§ TASK DETAILS: Every record below needs to be retyped exactly as it appears.
· · · · ·
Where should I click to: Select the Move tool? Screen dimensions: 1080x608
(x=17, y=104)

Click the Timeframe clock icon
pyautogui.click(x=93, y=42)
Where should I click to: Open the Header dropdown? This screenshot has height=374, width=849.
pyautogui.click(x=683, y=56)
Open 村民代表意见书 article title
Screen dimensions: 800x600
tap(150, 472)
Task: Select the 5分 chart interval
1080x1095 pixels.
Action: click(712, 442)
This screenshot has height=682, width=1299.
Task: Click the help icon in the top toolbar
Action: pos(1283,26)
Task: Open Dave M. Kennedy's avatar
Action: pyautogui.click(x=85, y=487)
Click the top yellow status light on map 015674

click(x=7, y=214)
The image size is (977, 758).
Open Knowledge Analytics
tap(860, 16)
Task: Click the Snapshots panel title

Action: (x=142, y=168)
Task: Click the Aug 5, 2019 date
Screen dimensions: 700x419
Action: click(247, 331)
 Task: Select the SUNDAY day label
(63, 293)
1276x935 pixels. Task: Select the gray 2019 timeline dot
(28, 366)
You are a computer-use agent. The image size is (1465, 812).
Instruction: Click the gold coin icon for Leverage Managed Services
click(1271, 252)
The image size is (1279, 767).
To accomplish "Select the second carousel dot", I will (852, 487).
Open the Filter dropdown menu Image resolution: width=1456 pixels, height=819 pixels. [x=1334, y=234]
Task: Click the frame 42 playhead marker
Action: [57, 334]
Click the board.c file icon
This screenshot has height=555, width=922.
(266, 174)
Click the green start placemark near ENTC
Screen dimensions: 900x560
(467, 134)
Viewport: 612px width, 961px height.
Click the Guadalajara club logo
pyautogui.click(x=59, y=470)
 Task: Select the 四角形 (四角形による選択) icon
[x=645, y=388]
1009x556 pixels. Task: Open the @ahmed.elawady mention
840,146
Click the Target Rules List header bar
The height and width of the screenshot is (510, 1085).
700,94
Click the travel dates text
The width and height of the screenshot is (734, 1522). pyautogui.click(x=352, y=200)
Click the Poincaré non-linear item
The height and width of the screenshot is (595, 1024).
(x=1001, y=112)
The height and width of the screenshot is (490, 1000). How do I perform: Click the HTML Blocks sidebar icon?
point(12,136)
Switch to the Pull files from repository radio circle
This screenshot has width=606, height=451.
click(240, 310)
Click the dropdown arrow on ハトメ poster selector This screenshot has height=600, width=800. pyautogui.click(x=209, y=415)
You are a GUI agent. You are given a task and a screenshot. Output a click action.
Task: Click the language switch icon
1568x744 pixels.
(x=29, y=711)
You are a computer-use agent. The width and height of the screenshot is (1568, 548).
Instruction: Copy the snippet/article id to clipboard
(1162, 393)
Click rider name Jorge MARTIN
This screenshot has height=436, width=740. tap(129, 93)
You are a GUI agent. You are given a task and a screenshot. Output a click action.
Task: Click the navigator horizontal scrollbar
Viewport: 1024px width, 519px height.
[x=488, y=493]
· · · · ·
§ SOLUTION BELOW:
Where should I click to: Select the Move tool? Screen dimensions: 1080x608
(x=17, y=104)

Click the Timeframe clock icon
pyautogui.click(x=93, y=42)
Where should I click to: Open the Header dropdown? This screenshot has height=374, width=849.
pyautogui.click(x=683, y=56)
Open 村民代表意见书 article title
Screen dimensions: 800x600
tap(150, 472)
Task: Select the 5分 chart interval
1080x1095 pixels.
Action: click(712, 442)
This screenshot has height=682, width=1299.
Task: Click the help icon in the top toolbar
Action: pos(1283,26)
Task: Open Dave M. Kennedy's avatar
Action: pyautogui.click(x=85, y=487)
Click the top yellow status light on map 015674

click(x=7, y=214)
The image size is (977, 758).
Open Knowledge Analytics
tap(860, 16)
Task: Click the Snapshots panel title

Action: (x=142, y=168)
Task: Click the Aug 5, 2019 date
Screen dimensions: 700x419
Action: click(247, 331)
 Task: Select the SUNDAY day label
(63, 293)
1276x935 pixels. Task: Select the gray 2019 timeline dot
(28, 366)
You are a computer-use agent. The image size is (1465, 812).
Instruction: Click the gold coin icon for Leverage Managed Services
click(1271, 252)
The image size is (1279, 767).
To accomplish "Select the second carousel dot", I will (852, 487).
Open the Filter dropdown menu Image resolution: width=1456 pixels, height=819 pixels. [x=1334, y=234]
Task: Click the frame 42 playhead marker
Action: [57, 334]
Click the board.c file icon
This screenshot has height=555, width=922.
(266, 174)
Click the green start placemark near ENTC
Screen dimensions: 900x560
(467, 134)
Viewport: 612px width, 961px height.
Click the Guadalajara club logo
pyautogui.click(x=59, y=470)
 Task: Select the 四角形 (四角形による選択) icon
[x=645, y=388]
1009x556 pixels. Task: Open the @ahmed.elawady mention
840,146
Click the Target Rules List header bar
The height and width of the screenshot is (510, 1085).
700,94
Click the travel dates text
The width and height of the screenshot is (734, 1522). pyautogui.click(x=352, y=200)
Click the Poincaré non-linear item
The height and width of the screenshot is (595, 1024).
(x=1001, y=112)
The height and width of the screenshot is (490, 1000). How do I perform: Click the HTML Blocks sidebar icon?
point(12,136)
Switch to the Pull files from repository radio circle
This screenshot has width=606, height=451.
click(240, 310)
Click the dropdown arrow on ハトメ poster selector This screenshot has height=600, width=800. pyautogui.click(x=209, y=415)
You are a GUI agent. You are given a task and a screenshot. Output a click action.
Task: Click the language switch icon
1568x744 pixels.
(x=29, y=711)
You are a computer-use agent. The width and height of the screenshot is (1568, 548).
Instruction: Copy the snippet/article id to clipboard
(1162, 393)
Click rider name Jorge MARTIN
This screenshot has height=436, width=740. tap(129, 93)
You are a GUI agent. You are given a task and a screenshot. Output a click action.
Task: Click the navigator horizontal scrollbar
Viewport: 1024px width, 519px height.
[x=488, y=493]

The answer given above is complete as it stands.